What you are asked to do – Can you edit the stretch from the line containing "Click the remote monitor icon in toolbar" through the line containing "Image resolution: width=793", swapping "toolbar" for "sidebar" and leaving everything else as it is?

Source records –
□ □ □ □

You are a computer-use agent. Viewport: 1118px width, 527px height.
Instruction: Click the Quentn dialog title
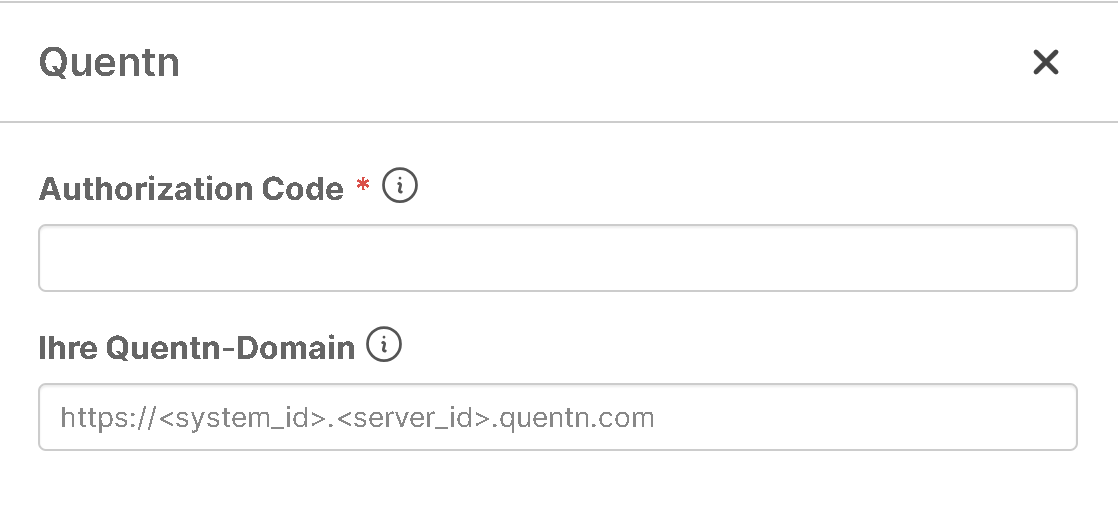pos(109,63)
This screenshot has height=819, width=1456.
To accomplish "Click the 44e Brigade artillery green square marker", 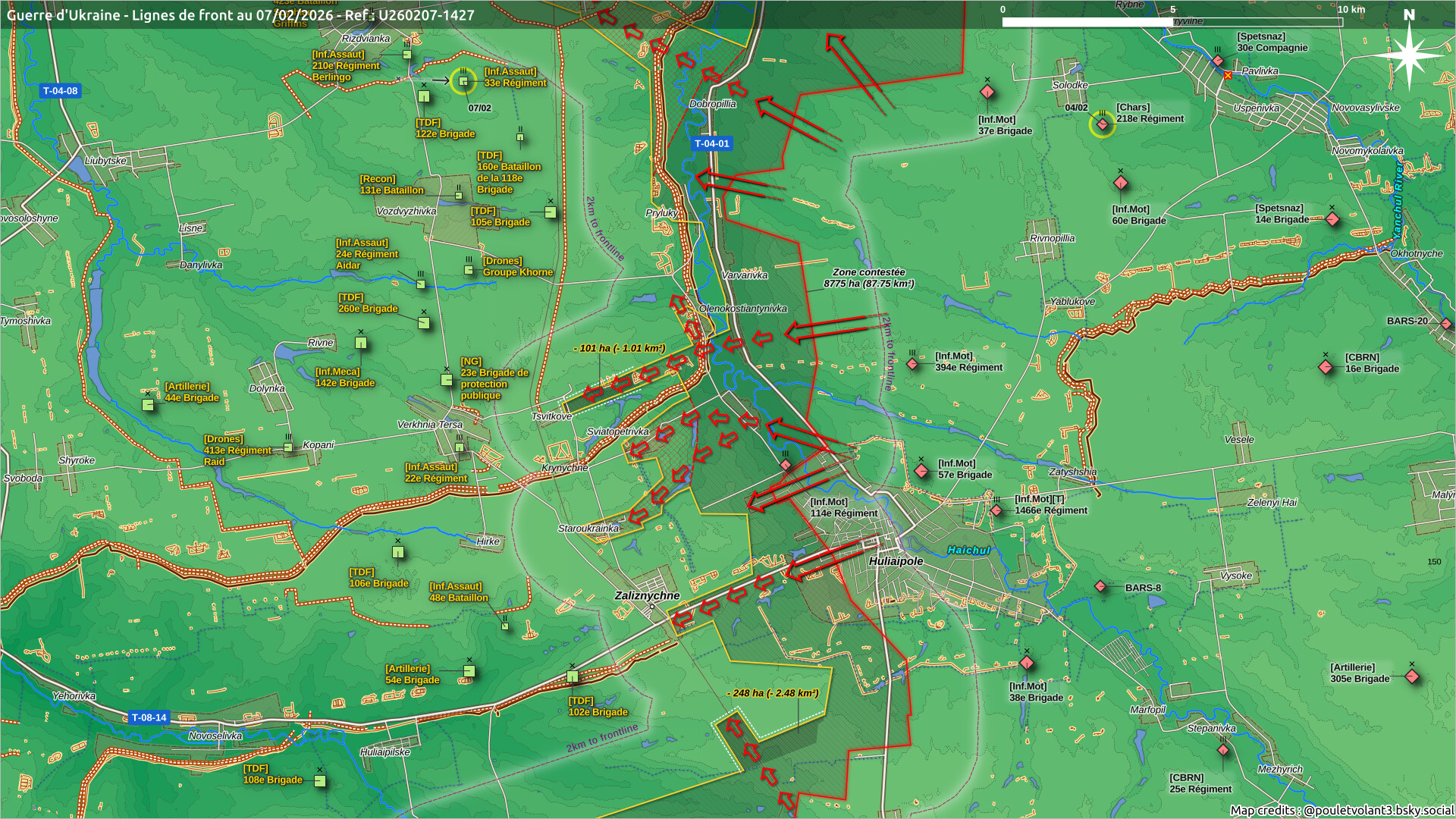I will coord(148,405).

□ □ □ □

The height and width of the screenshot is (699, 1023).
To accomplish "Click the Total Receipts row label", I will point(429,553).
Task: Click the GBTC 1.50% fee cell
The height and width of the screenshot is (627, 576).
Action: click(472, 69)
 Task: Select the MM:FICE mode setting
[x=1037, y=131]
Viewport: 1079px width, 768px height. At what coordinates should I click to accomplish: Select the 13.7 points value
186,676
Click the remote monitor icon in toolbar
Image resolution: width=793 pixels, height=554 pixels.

□ □ □ □

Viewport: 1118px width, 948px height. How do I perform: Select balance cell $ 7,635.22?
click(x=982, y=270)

□ □ □ □

Solution below –
Click the remote monitor icon in sidebar
Image resolution: width=793 pixels, height=554 pixels.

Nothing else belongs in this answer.